C) I would not support anything that completely leaves people hanging in the wind. If at any point in time, a person who starts to withdraw from their personal account would receive a smaller benefit than those who didn't opt-in - then the gov't would have to make up the difference until the personal account returns to a position of strength. In short, it would be impossible to lose real benefits by choosing the personal accounts. That is more a peace of mind measure than anything because participation over a 20/30/40 year period in the individual account system will leave a large enough balance to ride smoothly through the down years.
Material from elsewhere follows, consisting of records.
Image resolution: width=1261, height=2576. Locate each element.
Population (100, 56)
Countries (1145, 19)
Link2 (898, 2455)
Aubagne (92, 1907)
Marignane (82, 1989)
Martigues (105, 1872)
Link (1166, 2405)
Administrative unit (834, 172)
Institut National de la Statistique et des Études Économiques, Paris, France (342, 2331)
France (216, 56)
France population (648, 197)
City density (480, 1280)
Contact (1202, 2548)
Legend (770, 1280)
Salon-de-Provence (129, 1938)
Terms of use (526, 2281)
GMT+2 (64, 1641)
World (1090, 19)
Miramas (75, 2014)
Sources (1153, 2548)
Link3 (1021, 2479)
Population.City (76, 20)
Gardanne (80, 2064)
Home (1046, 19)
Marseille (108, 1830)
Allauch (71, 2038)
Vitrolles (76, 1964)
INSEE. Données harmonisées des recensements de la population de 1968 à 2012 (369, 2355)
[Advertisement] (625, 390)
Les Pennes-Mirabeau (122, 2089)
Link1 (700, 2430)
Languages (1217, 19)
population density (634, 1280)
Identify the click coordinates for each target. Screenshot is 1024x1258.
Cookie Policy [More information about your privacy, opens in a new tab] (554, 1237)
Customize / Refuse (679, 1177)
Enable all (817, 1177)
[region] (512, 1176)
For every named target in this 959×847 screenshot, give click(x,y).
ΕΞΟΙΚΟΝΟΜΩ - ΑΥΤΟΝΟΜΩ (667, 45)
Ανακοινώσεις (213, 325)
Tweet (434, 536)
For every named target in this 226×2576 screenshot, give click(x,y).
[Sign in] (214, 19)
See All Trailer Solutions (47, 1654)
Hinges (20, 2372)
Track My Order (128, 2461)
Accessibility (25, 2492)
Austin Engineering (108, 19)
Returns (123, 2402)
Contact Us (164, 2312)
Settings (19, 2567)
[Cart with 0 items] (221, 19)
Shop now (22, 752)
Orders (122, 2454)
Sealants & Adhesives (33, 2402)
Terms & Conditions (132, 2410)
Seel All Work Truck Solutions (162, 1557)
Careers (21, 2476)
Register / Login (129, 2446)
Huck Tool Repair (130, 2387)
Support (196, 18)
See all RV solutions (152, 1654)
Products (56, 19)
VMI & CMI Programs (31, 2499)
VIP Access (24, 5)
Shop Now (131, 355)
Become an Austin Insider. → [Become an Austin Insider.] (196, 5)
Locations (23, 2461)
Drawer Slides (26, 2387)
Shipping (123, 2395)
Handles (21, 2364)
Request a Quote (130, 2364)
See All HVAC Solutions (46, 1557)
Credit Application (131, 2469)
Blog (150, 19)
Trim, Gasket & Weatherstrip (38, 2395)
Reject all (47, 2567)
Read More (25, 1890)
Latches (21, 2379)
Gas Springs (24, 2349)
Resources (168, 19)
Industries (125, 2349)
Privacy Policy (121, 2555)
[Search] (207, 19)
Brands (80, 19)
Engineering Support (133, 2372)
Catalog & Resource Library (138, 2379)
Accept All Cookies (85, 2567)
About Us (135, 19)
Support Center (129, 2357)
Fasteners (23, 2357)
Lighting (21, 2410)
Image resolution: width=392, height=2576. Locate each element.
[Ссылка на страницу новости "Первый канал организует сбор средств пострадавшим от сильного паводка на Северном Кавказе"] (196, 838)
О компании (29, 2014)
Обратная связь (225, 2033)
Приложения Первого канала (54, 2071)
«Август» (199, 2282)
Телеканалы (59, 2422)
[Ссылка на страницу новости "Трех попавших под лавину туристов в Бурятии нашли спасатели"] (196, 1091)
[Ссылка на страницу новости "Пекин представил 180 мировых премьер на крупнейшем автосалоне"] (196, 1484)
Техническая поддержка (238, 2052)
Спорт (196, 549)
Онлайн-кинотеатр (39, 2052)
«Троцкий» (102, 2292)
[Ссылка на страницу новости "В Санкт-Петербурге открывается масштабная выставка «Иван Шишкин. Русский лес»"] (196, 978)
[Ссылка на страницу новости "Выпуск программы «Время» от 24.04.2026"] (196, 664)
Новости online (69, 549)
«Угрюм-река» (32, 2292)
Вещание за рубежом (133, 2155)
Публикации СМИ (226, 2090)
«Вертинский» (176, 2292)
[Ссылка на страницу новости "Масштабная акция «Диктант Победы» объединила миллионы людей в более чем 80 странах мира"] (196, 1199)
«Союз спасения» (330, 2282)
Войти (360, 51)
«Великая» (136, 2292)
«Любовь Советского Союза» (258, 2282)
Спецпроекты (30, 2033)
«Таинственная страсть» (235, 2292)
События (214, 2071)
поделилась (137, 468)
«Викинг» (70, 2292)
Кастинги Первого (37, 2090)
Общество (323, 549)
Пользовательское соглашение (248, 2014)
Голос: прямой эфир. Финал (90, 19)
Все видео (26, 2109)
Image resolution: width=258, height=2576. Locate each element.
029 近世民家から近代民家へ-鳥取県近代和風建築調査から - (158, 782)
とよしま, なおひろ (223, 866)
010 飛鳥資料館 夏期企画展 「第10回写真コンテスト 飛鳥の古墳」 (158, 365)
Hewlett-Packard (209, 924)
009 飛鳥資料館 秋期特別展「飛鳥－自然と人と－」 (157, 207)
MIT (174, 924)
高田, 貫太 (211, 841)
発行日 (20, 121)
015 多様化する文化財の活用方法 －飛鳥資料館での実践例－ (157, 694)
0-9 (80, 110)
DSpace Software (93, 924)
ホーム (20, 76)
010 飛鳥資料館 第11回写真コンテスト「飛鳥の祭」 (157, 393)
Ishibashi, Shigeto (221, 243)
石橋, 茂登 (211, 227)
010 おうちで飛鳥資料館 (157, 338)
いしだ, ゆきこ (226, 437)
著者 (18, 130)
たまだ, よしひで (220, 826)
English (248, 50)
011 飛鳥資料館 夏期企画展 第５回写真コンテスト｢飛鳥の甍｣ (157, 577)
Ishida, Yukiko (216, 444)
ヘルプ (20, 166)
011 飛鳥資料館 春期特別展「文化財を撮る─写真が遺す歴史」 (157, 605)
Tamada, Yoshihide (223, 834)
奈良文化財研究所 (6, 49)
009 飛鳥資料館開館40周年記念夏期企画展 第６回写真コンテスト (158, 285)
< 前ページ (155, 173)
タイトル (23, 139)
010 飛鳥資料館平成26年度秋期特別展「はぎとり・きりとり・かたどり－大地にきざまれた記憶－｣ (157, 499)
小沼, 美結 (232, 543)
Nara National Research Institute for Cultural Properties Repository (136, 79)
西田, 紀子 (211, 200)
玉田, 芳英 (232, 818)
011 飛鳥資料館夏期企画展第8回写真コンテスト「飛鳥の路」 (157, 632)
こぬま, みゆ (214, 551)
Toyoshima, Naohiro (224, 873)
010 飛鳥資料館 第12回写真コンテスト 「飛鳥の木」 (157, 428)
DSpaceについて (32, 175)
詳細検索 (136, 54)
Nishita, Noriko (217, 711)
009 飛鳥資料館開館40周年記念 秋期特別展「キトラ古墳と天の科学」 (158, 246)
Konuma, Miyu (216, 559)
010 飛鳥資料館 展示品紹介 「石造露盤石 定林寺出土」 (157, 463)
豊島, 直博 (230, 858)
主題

3) Bruce's hot button is the hardest to deal with, because it is the most emotionally charged. Who gets what? Why does someone born a day later, get something different? There isn't a simple answer for the question. There will have to be a birthday cut off somewhere. i think 55 years old is too late. i think an incremental phase-in system from age 35-50 would be fair, with age 51 and above locked into the existing system with their expected benefits, unless they choose to opt-in. The most important thing to remember is that no one will lose any benefit that they have lived their life expecting.

4) How do we pay for it? well, i would think that my generation will probably pay the most for it. if our SS tax remains the same and roughly half goes into our personal account and the other half goes to the existing obligations, we have enough years to allow our personal accounts to compound and we can honor the promise made to those nearing retirement.

russotto 02-16-2005 01:37 PM

A modest proposal
 
Shut it down cold turkey. Make euthanasia cheap and easy.

The grey lobby isn't going to allow anything useful to be done or benefits to be cut, and in about 10 years payroll taxes are going to have to go through the roof to pay the old farts, fostering intergenerational hatred.